Letter from Bill Hays
Language – June 2008 – Colorado Central Magazine
Ed:
I just read your May-issue mea culpa for mixing up “incite” and “insight,”, including your brief discourse on homonyms.
This caused me to wonder, as a fellow word herder, on whether you’ve played the 4x-homonym game. It can easily be a one-person pastime performed in the shower, while driving, etc. Basically, how many homonyms — or homophones — can you come up with that have four examples? I can think of a few:
right, rite, write, wright
caret, carat, karat, carrot
so, sow, sew, sough
air, heir, ere, err
Admittedly, some of these require the alternate pronunciation of a word (e.g., err, which would rhyme with fur in the preferred pronunciation, or sough, which rhymes with tough in its preferred form), or a word seldom used without a prefix (e.g., wright, a craftsman, as in wheelwright, playwright, shipwright, etc.). So the only pure one I can think of, with no second pronunciations or truncations, is caret-carat- karat-carrot.
Good words to you,
Bill Hays
Kirkland, Wash.
Dear Bill,
Can’t say we’ve played this, but will have to try it.
In the meantime, your letter brought to mind another aspect of homonyms: proper names. We knew a family named Ayer, who said it was the same as Eyre, which they pronounced the same as air (which made us wonder if that, perhaps, made your 4x-homonym game into a 6x game).
And that led us to reflect on the odd fact that bear, bare, Bayer, and Bexar (a county in Texas) are frequently pronounced the same.

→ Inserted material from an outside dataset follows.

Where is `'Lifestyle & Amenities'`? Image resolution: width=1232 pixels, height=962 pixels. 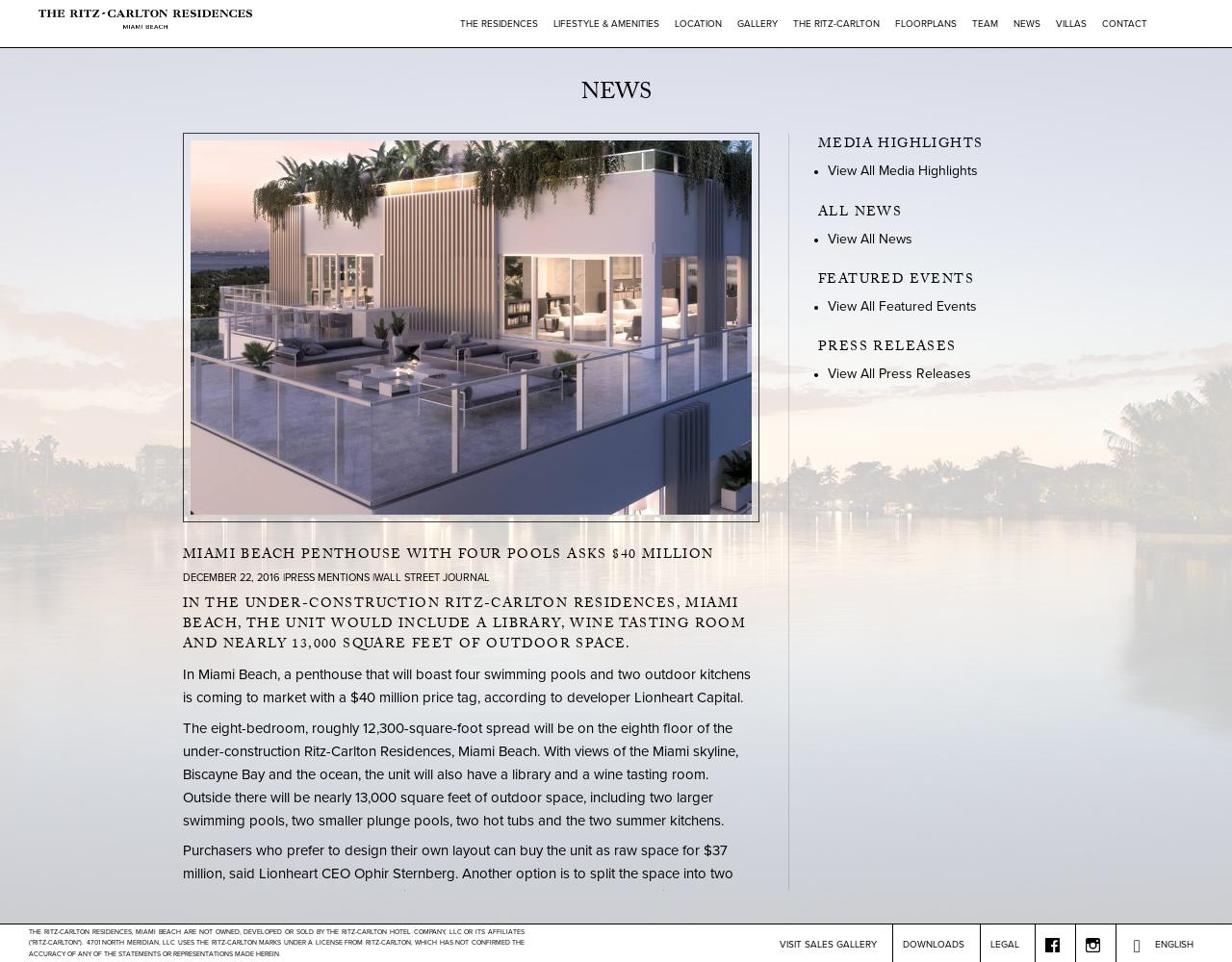
'Lifestyle & Amenities' is located at coordinates (605, 24).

Oh, and there was the time we were making plans to attend my sister’s wedding, but couldn’t find “Pier, South Dakota” on the map, even though she’d clearly said that “Pier” was a big city. Then a couple we knew from South Dakota acted shocked when we said we couldn’t find it, since it was, after all, “the capital.” As it turns out, the wedding was in Pierre. Do you think that could count as a homonym, too? Peer, pier, and Pierre?